Amoir’s notes on Alien vs Predator: Requiem

12 May

As is known to all, my taste in films is AWESOME. Obviously, this is something I need to share with you. So join me *awkward hand gesture*, gentle reader, as I guide you through the craptastic brilliance of Alien Vs Predator: Requiem, sequel to one of the world’s best men-in-suits monster films.
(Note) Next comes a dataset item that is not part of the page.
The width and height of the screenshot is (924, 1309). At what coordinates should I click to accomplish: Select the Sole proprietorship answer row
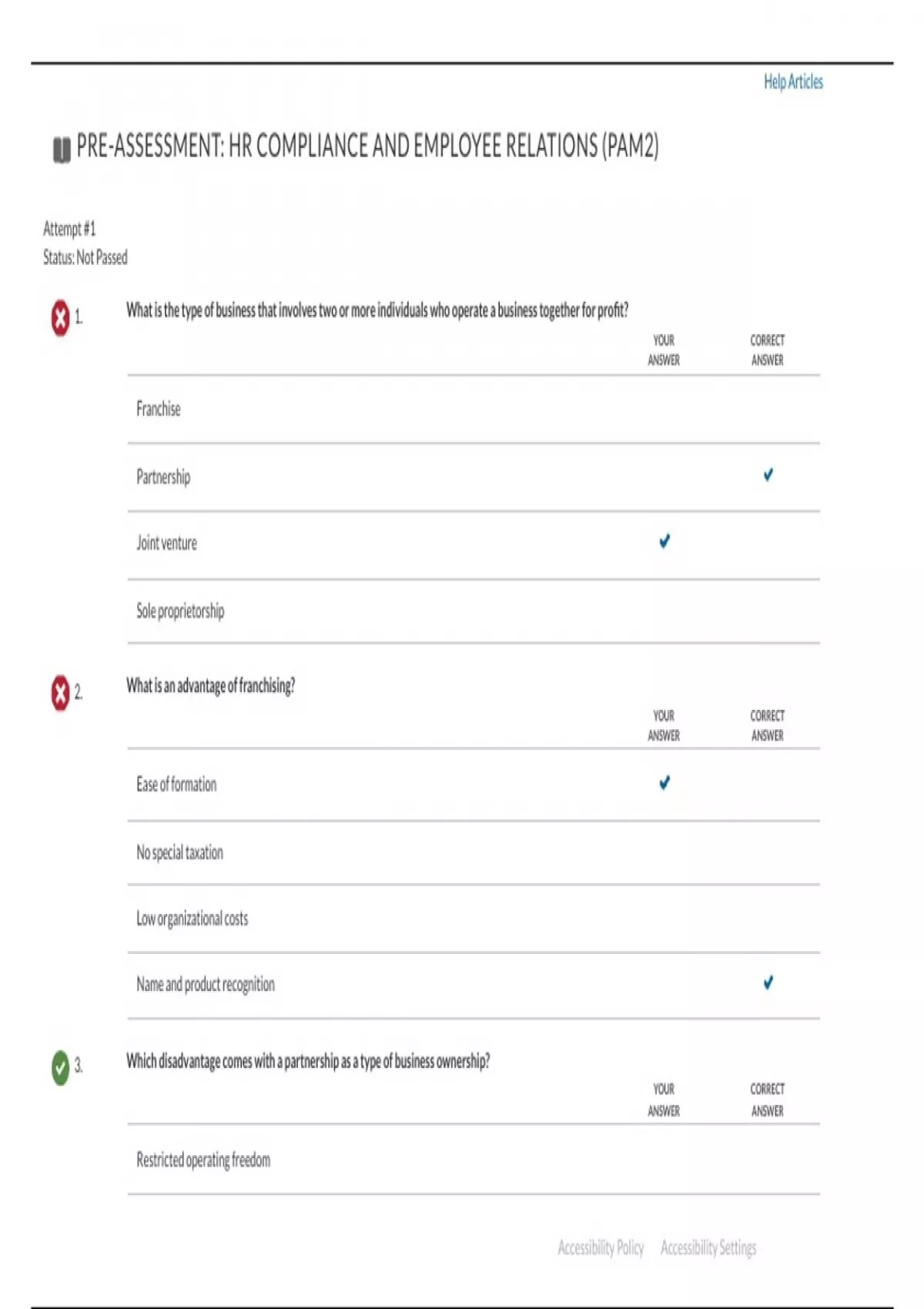click(180, 611)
  • Awwwww there’s a love triangle. A sweet blonde, a noble pizza delivery boy and a chump. So cliched. It’s like Porky’s. But with something different bursting through the tight sweater.
  • At least the alien and predator have pure intentions. And plausible characters. Unlike the humans.
  • So, dogs can predict a change in weather and danger. Why can’t they warn of fashion disasters. Like off the shoulder sweaters? Why don’t we see packs of dogs snarling at Supre?
  • I’m always happy when directors get a budget for film. Especially big budget stupid films of men in suits. But why didn’t the budget include lighting? Because there is none.
  • You know, I need me a Predator suit. Mainly for all those hooks. I figure it would be useful when carrying home the shopping.
  • The mask in particular would be sensational for those can’t-be-fucked-getting-out-the-GHD days.
  • Also for seeking out truffles. Because I’m sure Predators like truffles. In Amoirland, they do tricks for them, trilling when a truffle is thrown into their multihinged vitriolic jaws.
  • Awwwww bless them, they’re trying character development. It’s about as illuminating as the lighting.
  • “It’s gross down here”, “I can think of worse places”. What? Like the set of Predator Vs Alien: Requiem?
  • Hey, whatever happened to the guy who did Alien Loves Predator? Damn, I loved that comic.
  • Noble Pizza Delivery boy has his hand in raw sewerage in an effort to find something. I imagine the scripting process was similar.
  • You know, I’m coming back to the Predator suit. Imagine the ability to become invisible. Sure you have a multi-hinged jaw and look like a mecha-version of Vulcan from Gladiators, but it has it’s uses, non?
  • Damn, remind me not to house share with a Predator. They’re a little bit too happy with the acid to do their cleaning, which would totally fuck with the bond.
  • Plus they’d totally go invisible and watch you do embarrassing things. Like watch Alien Vs Predator: Requiem.
  • How can we spruce up the Predator’s image? I suggest we pop him in a Slash hat.

MMmmmmm jaunty, no?
  • You know, if the Predator drove a human vehicle, he’d totally own a Sandman Panel Van.
  • Damn, if only the Aliens had their own chat show. Fuck, their interviewing style would just be fantastic. The other mouth could ask the hard hitting questions, the little internal one the softer ones.
  • I’ve figured it out. The Aliens and the Predators need to band forces and run Eggleston Hall for the next series of “From Ladette to Larvae”.
  • Chestbursters: reminds me of labouring the Seagull. Except I thought I was Denis Hopper. True strory.
  • People who would not be good with guns: Amoir. Give me five minutes and I’d have lost my lighter and trying to shoot a stuyvie alight with a pump action shotgun.
  • I’m just putting it out there: I don’t think the Predator is a team player. But man, he’d be great in the next general meeting.
  • I swear to god they did not just have a scene with babies, did they?
  • And a labouring pregnant woman? What next? Pulling a dutch oven on unicorns?
  • Do you think when no one is looking and after he’s offed a few aliens, Predator dances to “Taking Care of Business”? Me too.
  • Those Aliens. So quick with the home makeovers.
  • You know when the Predator drops all his Sharper Image gadgets and mask that he’s ready to get down to business and let his freak flag fly. And possibly do some fire twirling.
  • Yeah, nothing will test your strength of character like being caught in the battleground between two warring alien species.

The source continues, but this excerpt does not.